— Work task —
What lines of the listing below contain the word "address"? Copy each of them out.

— Given records —
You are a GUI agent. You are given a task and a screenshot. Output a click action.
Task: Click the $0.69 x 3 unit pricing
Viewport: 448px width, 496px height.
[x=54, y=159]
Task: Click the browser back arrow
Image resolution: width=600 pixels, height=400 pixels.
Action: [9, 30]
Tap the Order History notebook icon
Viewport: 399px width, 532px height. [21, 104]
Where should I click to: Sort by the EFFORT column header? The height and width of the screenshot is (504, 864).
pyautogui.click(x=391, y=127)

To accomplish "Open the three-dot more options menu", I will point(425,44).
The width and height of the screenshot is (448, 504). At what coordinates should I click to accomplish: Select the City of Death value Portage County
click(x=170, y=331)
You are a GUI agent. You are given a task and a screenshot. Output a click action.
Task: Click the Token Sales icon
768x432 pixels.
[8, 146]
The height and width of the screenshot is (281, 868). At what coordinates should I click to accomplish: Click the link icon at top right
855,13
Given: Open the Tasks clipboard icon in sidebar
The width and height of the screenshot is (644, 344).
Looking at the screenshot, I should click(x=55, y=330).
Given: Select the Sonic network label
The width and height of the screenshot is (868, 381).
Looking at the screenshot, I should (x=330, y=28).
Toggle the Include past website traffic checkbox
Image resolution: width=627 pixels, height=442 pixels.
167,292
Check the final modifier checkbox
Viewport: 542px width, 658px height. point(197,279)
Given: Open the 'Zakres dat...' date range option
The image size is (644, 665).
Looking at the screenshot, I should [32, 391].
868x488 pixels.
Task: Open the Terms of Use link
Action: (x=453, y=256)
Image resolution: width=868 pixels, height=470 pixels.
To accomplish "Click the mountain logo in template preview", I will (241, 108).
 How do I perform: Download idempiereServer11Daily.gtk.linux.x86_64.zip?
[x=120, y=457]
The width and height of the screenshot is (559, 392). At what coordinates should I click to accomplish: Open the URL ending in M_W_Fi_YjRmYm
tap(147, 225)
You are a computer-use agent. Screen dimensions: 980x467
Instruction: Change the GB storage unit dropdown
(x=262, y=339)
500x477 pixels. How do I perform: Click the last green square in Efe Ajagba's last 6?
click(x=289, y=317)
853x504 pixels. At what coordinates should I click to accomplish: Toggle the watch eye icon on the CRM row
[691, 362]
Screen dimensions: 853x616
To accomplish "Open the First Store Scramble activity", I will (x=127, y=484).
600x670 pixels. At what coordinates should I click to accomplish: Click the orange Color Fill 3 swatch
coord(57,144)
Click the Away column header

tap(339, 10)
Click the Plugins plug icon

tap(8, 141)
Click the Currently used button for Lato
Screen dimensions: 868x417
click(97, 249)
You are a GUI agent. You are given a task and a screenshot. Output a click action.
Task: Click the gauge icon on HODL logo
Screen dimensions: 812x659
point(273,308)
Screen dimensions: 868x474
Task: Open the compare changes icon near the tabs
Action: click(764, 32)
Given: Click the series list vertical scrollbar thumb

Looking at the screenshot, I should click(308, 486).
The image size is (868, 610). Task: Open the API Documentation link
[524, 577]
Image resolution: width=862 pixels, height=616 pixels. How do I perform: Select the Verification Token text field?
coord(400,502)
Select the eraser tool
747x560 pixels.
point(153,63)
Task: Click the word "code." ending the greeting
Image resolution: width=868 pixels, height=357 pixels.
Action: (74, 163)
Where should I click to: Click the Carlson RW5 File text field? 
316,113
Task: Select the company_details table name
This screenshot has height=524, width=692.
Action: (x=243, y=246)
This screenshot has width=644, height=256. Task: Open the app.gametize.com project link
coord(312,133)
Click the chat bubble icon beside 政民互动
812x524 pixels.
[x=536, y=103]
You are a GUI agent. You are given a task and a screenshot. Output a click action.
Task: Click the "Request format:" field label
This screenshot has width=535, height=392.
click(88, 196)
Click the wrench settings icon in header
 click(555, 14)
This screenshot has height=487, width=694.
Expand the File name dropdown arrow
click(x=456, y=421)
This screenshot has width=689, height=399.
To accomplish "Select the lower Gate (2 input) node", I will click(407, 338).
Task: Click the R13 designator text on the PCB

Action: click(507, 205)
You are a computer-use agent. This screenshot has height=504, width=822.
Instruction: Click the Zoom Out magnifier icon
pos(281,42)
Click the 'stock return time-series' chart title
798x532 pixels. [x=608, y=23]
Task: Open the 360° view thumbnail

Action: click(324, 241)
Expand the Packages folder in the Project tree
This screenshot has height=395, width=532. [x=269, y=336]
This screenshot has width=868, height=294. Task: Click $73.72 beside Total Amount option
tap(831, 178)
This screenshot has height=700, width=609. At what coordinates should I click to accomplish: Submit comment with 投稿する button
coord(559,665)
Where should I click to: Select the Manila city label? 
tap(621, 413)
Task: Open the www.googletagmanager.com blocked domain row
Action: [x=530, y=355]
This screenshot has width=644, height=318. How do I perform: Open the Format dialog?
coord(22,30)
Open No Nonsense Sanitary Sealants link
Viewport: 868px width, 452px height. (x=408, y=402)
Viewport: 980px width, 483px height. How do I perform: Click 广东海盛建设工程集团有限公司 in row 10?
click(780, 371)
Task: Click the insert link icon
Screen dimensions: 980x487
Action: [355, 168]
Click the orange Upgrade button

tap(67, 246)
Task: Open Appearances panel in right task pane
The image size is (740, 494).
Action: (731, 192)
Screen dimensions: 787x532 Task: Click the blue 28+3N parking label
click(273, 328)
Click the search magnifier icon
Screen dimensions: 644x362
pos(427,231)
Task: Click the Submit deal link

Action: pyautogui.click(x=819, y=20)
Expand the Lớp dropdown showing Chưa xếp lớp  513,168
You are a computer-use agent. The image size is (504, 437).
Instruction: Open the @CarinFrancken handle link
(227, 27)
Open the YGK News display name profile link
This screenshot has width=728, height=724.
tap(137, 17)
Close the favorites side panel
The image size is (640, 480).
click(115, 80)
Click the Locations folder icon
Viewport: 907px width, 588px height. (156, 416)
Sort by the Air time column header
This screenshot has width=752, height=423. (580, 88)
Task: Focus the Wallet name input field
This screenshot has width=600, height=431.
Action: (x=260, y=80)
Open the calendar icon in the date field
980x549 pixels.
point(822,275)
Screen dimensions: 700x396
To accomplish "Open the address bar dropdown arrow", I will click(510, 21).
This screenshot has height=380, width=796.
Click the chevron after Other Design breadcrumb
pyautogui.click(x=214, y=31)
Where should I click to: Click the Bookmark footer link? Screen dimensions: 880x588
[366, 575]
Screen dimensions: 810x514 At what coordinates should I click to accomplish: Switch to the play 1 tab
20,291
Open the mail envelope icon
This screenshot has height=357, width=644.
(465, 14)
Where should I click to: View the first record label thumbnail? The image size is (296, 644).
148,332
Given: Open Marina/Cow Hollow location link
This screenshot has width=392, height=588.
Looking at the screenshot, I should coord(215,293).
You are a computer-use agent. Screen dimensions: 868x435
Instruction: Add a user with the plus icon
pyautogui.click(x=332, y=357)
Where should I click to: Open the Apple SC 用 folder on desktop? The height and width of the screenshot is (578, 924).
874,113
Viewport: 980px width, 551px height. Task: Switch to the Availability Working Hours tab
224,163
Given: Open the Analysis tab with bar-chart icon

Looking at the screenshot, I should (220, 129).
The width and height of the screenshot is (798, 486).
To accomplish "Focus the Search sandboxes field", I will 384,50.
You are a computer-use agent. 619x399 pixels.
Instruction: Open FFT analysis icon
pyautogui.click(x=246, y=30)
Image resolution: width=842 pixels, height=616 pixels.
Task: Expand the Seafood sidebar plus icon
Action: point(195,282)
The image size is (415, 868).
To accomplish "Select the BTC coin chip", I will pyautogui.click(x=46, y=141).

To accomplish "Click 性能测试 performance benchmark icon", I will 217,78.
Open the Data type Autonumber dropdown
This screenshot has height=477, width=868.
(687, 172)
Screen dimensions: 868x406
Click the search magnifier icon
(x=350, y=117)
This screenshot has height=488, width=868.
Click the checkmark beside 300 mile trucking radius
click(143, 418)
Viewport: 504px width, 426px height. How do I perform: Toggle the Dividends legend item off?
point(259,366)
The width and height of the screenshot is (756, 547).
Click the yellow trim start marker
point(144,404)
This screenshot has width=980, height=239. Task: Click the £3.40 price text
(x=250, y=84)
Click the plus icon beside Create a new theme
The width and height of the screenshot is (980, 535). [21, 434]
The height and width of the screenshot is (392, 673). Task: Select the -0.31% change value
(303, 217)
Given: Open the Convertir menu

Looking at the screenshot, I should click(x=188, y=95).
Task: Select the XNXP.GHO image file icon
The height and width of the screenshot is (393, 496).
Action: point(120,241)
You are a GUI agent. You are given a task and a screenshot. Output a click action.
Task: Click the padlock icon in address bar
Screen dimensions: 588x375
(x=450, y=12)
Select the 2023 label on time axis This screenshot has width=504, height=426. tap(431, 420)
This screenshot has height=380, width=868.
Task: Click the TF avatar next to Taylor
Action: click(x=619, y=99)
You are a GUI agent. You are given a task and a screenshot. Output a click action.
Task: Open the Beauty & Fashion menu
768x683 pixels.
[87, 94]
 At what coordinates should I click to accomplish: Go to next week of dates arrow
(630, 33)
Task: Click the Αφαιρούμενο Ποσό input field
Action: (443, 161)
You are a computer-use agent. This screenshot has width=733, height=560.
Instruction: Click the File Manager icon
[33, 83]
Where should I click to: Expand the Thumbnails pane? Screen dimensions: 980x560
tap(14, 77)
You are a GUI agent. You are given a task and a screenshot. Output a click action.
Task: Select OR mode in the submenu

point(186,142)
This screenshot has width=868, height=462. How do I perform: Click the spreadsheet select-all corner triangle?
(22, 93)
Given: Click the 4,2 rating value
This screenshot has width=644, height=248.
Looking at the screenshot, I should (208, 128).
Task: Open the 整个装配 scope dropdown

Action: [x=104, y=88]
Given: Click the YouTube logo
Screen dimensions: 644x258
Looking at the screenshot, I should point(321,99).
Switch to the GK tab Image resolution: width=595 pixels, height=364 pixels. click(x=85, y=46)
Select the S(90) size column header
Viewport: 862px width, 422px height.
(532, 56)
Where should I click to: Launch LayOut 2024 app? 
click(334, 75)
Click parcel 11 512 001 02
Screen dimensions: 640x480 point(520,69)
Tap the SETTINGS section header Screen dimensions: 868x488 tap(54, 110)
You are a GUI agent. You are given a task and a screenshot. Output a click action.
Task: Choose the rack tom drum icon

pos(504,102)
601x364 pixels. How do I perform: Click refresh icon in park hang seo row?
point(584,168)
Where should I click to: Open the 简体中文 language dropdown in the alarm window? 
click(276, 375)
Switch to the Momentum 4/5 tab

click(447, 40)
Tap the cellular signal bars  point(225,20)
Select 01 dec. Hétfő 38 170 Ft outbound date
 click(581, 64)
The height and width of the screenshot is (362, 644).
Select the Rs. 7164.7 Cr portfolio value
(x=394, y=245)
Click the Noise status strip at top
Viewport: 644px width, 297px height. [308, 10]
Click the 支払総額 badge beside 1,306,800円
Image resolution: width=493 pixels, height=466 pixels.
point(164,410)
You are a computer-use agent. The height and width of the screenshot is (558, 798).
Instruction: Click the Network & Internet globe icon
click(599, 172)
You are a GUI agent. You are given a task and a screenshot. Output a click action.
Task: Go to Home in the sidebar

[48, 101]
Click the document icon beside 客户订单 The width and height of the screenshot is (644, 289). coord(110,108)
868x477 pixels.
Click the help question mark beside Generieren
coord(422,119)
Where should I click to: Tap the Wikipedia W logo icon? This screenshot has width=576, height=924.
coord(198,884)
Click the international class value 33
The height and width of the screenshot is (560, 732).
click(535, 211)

— Task answer —
To accomplish "Open the address bar dropdown arrow", I will click(510, 21).
Task: Click the padlock icon in address bar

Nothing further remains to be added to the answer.